[Start of Attachment]

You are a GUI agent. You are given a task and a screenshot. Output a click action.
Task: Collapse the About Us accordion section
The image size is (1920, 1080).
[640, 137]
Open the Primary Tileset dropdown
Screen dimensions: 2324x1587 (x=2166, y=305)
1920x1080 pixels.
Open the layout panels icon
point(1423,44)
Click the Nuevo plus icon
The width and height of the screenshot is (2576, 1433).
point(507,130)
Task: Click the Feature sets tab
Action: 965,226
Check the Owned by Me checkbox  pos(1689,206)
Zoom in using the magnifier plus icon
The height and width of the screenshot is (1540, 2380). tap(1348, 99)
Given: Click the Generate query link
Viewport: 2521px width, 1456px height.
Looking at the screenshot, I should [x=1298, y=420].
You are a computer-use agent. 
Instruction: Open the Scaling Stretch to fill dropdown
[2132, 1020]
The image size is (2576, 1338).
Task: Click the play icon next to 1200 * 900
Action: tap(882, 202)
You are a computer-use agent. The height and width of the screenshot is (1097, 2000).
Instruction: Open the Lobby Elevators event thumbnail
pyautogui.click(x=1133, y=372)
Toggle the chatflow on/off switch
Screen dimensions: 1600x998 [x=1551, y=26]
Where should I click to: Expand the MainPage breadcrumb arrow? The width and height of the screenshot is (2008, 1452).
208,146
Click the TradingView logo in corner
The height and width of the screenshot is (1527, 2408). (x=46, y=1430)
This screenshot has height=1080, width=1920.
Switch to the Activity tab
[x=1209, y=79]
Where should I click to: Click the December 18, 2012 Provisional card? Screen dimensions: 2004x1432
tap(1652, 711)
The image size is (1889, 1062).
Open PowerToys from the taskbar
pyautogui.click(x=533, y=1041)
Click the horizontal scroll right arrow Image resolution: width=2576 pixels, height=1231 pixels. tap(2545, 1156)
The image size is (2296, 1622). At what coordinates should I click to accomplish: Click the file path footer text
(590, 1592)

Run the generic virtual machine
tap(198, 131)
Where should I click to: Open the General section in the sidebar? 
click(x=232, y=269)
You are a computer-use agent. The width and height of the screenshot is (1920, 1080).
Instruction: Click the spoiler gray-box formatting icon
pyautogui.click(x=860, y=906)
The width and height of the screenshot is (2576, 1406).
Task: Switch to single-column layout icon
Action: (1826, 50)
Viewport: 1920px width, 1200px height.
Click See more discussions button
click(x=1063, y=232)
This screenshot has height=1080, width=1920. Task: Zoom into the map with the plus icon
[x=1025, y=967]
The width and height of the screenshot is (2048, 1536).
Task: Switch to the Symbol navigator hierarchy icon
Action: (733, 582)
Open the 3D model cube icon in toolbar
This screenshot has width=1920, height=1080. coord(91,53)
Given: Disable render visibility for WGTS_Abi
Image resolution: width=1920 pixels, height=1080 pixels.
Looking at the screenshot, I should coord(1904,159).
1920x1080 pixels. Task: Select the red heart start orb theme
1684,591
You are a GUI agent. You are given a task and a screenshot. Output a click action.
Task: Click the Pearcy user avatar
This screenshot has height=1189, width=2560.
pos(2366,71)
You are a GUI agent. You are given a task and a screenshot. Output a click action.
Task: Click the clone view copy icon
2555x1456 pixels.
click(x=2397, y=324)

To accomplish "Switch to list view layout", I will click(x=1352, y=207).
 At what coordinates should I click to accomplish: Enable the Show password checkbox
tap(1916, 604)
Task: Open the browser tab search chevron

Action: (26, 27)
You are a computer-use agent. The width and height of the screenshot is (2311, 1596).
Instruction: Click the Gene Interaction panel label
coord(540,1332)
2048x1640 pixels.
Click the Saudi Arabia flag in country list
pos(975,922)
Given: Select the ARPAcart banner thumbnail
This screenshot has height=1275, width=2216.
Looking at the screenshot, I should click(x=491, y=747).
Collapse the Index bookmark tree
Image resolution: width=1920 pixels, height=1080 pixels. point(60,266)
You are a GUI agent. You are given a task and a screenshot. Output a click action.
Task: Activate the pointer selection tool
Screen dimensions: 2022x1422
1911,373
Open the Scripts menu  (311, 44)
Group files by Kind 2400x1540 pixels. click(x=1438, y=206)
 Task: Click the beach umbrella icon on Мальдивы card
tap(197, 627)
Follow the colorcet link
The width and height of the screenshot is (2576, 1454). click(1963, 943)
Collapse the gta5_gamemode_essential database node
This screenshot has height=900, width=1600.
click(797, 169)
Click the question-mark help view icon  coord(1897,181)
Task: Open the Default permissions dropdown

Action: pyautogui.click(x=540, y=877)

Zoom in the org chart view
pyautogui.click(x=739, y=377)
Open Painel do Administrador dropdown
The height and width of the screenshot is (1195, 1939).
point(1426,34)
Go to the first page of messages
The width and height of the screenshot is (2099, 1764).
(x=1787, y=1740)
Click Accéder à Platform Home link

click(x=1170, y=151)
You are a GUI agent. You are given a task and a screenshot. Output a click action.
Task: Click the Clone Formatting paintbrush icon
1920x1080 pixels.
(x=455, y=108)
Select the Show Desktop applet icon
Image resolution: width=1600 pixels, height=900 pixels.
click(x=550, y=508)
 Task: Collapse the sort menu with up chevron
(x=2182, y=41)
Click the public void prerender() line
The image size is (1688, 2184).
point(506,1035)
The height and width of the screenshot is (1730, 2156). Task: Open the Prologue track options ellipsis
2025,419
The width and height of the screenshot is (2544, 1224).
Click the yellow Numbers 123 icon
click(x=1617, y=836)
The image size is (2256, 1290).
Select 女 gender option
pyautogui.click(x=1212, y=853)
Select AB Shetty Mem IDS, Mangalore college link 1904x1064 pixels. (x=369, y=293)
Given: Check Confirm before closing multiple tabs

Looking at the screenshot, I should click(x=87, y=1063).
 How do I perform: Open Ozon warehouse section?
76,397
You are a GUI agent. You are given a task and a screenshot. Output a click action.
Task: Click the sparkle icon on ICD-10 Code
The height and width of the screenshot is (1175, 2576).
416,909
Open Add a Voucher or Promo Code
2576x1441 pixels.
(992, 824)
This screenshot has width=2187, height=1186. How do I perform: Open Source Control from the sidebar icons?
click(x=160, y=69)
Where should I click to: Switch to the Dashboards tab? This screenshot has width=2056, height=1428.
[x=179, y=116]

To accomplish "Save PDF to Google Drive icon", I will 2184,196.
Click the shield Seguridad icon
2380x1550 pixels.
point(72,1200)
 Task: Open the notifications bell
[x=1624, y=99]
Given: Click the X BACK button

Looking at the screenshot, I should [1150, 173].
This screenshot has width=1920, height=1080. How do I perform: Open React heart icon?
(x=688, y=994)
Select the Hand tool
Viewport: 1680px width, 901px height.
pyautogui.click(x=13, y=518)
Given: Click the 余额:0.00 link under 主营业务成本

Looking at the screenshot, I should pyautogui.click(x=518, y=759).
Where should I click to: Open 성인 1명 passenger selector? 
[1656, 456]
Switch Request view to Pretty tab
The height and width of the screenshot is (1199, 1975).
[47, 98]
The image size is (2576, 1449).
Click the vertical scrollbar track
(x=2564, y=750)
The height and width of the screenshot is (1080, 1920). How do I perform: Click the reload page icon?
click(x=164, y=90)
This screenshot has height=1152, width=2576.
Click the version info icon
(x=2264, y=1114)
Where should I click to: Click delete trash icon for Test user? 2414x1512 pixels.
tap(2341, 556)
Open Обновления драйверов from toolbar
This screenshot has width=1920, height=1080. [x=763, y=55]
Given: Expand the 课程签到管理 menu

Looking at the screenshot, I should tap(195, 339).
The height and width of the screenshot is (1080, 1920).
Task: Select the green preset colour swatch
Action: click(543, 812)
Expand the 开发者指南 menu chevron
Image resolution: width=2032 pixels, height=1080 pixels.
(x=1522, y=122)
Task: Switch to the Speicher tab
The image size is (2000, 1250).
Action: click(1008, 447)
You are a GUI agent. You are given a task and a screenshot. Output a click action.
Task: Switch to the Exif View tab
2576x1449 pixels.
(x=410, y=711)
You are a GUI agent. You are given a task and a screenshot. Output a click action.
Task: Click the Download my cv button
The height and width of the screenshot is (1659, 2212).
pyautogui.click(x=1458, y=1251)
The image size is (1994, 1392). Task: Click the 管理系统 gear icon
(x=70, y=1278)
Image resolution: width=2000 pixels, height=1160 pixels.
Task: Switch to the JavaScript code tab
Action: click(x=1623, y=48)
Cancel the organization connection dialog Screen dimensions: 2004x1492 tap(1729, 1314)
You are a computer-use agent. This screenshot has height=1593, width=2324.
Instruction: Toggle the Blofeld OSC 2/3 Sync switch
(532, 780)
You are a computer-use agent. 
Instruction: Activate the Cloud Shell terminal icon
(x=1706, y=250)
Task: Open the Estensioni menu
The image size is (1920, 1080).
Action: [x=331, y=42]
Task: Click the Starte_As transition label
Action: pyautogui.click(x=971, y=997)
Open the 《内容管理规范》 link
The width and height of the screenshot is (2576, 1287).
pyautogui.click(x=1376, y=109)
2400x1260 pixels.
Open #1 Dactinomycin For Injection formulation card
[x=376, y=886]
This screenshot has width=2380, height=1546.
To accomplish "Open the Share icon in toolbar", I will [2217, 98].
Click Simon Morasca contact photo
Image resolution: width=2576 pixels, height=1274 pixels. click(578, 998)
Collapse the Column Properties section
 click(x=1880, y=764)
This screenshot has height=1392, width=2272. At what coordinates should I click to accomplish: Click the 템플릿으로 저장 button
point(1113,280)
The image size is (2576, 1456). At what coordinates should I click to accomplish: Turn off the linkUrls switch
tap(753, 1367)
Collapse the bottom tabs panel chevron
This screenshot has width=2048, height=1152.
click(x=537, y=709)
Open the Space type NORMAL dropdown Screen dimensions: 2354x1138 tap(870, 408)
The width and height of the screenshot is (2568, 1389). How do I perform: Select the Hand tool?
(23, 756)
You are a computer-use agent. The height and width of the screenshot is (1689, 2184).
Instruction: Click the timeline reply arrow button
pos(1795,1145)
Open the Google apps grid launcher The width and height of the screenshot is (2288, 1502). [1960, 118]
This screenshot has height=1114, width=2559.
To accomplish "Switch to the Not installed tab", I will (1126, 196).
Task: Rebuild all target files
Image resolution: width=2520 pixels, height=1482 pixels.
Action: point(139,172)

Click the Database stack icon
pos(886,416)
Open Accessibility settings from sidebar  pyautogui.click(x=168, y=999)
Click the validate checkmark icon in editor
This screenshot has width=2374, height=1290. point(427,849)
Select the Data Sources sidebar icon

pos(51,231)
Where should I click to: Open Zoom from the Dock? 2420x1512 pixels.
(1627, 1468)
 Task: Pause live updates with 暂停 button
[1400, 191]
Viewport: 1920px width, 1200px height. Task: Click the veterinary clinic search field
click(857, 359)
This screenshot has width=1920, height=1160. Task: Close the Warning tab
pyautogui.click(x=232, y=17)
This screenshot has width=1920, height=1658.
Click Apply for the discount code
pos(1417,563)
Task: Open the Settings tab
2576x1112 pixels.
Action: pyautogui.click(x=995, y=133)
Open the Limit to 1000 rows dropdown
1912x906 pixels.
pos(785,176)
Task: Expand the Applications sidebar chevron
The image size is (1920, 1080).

[End of Attachment]

# [Description of the task]
Reproduce word for word only the first line of the listing above and each line after it through the line with "Click the Nuevo plus icon".

# [Exercise output]
You are a GUI agent. You are given a task and a screenshot. Output a click action.
Task: Collapse the About Us accordion section
The image size is (1920, 1080).
[640, 137]
Open the Primary Tileset dropdown
Screen dimensions: 2324x1587 (x=2166, y=305)
1920x1080 pixels.
Open the layout panels icon
point(1423,44)
Click the Nuevo plus icon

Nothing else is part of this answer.